Monday, June 10, 2013

வருடத்திற்கு 8 இலட்சம் சம்பாதிக்கும் 88 வயது மும்பை முதியவர் !

Reirement is envisioned by most as a period that entails relaxation and travel without the complication of a job. However, belying this belief are people like Ramchandra Ghanashyam Desai, who, at 88, has managed to combine fun with an enriching career. In fact, the 30 years after retirement have been the best of his life, claims Desai.

"I have become a lawyer, have written 11 books and travelled more across the world than I did during my earlier career," he says. He started his career as a journalist, though the jobs and profile changed over the years. After completing his post graduation in Economics from the Mumbai University in 1950, he took up a job with a reputed media organisation.

"One of the reasons for choosing this field was that there weren't too many openings at the time," he says. He worked with two media organisations till September 1960, moving from a salary of Rs 70 per month to Rs 400 in 10 years.

"Then, the American Oil Company offered me a job in corporate communications with a 500% salary hike after a senior official read some of my stories and liked them," he says. Desai's work involved interacting with mediapersons and issuing statements on behalf of the company. "When the company was taken over by the government and renamed Hindustan PetroleumBSE -1.50 %, I was transferred to Delhi," he says.

 He stayed in the capital till 1975, when he was promoted as chief of public relations, a position he retained till he retired in 1983. Desai made a lot of contacts as head of corporate communications and didn't face any dearth of offers even after hanging his boots. "I immediately joined as a consultant with the KK Birla Group and though I had several job offers, I took this up because the timings were flexible," he says.

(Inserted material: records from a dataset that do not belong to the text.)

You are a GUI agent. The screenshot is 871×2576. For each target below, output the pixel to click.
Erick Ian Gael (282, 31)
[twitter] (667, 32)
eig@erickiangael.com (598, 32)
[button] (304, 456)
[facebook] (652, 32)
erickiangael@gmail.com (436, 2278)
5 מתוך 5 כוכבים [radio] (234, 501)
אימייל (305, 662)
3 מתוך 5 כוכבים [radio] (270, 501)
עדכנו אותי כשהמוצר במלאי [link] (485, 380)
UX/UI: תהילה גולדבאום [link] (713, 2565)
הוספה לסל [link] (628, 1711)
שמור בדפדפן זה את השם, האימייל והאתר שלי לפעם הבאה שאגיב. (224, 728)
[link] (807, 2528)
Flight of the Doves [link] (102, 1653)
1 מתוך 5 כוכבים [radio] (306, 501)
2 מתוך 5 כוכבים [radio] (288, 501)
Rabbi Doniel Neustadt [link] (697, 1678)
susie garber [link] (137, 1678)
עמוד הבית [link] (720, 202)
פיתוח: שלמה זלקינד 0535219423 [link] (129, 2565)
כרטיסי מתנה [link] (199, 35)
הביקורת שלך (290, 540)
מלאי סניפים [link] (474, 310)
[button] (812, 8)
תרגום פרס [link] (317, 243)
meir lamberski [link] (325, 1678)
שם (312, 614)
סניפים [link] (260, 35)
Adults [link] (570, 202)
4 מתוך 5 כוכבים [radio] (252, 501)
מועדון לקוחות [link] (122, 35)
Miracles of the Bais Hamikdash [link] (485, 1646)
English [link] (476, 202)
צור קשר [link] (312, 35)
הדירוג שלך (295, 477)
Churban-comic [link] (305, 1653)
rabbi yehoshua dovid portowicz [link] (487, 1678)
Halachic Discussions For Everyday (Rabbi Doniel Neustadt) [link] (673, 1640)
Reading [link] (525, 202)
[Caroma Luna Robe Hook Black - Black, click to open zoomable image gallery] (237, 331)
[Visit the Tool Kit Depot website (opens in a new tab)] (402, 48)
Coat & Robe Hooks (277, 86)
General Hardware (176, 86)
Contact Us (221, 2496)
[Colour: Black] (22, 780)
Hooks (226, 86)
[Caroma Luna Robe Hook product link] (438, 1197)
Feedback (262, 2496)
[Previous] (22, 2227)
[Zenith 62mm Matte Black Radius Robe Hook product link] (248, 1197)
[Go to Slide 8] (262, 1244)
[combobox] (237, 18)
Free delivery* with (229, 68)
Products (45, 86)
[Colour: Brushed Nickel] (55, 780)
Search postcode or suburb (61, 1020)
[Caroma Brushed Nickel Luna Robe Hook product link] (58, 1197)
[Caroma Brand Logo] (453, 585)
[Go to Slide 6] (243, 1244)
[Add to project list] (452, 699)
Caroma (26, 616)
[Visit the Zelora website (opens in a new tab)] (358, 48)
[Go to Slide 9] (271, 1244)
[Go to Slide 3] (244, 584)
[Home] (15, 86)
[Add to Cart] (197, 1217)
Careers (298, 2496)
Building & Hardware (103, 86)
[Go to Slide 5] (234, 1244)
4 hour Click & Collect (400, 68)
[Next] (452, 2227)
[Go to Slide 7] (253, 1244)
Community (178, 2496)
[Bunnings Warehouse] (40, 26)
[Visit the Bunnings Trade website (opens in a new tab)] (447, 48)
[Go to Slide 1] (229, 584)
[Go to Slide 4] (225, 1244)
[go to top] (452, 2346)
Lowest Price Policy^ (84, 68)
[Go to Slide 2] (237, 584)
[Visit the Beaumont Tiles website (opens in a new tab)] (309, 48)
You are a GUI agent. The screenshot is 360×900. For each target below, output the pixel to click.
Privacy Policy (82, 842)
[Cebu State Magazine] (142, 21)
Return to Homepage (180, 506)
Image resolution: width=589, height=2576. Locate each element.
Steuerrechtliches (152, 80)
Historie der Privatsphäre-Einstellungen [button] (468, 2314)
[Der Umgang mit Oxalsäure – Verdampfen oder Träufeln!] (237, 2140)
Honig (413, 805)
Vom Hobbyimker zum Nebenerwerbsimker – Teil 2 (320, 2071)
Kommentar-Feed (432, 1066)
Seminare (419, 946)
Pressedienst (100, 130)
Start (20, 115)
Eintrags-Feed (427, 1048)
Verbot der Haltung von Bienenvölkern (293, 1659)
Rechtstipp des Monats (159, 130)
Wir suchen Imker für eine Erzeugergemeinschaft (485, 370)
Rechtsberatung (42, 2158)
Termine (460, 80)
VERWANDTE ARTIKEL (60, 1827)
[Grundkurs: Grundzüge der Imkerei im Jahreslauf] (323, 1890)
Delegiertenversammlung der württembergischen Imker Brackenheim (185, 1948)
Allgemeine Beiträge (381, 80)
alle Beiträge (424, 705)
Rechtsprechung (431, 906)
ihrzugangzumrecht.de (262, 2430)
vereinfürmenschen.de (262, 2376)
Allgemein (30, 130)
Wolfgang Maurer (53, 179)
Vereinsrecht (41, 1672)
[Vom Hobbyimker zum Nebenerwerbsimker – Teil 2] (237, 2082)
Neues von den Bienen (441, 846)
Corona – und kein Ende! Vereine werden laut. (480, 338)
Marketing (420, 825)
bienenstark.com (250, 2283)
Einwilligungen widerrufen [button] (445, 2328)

His job involved conducting sensitivity analyses for new projects. "Since the group companies were basically into fertiliser manufacturing, I would come into the picture if they were in the process of acquiring a huge chunk of land. I would conduct a study on environmental issues and the best ways to address them," he says. More importantly, it offered him time to pursue law.

"I had enrolled for LLB in 1956, but since I got busy with my profession, I had to take a break. So I started toying with the idea of completing my studies," he says. However, this was easier said than done. "As I was going back to college after 33 years, even the officials were not sure if this could be possible," he says.

Luckily for Desai, not only did the registrar approve his application, but the college also found his records, which made the processing easier. "At the time, there was a proposal that only the lawyers who had completed their studies before the age of 45 should be allowed to practice, and I was more than 60 years old. So, even though I completed my LLB, I could not practice," he says. However, this proposal was challenged in the high court and, in 1997, the verdict allowed anyone with a law degree to be enrolled with the bar council and practice law.

"The very next day I got enrolled at the bar council at the age of 72. I have also represented some of my clients in their legal matters," he says. Desai also dabbles in the stock market, but conducts proper research before investing. "I study the company's fundamentals, its future plans and the people who are running the company. I don't speculate and am a long-term investor.

So I have never lost money in the stock market," he claims. As if these activities weren't enough to keep him occupied, Desai has also penned 11 books, all after the age of 75. The books are primarily on spirituality and his life's experiences. "When I was in the US, I came across a copy of the Bible in a hotel. It was an analytical work dealing with life's problems and the solutions that the Bible could offer.

This gave me the idea to write a similar book on the Bhagavad Gita (Bhagavad Geeta for everyone)," he says. Since the response to his book was good, it encouraged Desai to write another one on the Upanishads. "The sale proceeds take care of the cost of printing the next book," he says. His current project involves documenting the failures of the judicial system in the country.

"I earn around Rs8 lakh a year from my various activities. This year I plan to come out with the second edition of Golden Years After Retirement, which has become quite popular," he says. Desai also finds time to travel across the world with his wife, both his sons having settled in the US. "Since I love travelling, I take long holidays lasting 2-3 months.

I have visited the US and Europe and never worry about the cost," he says. Little wonder then that he doesn't feel he is retired. "I will feel like that only when I have given up on living," says the indomitable Desai.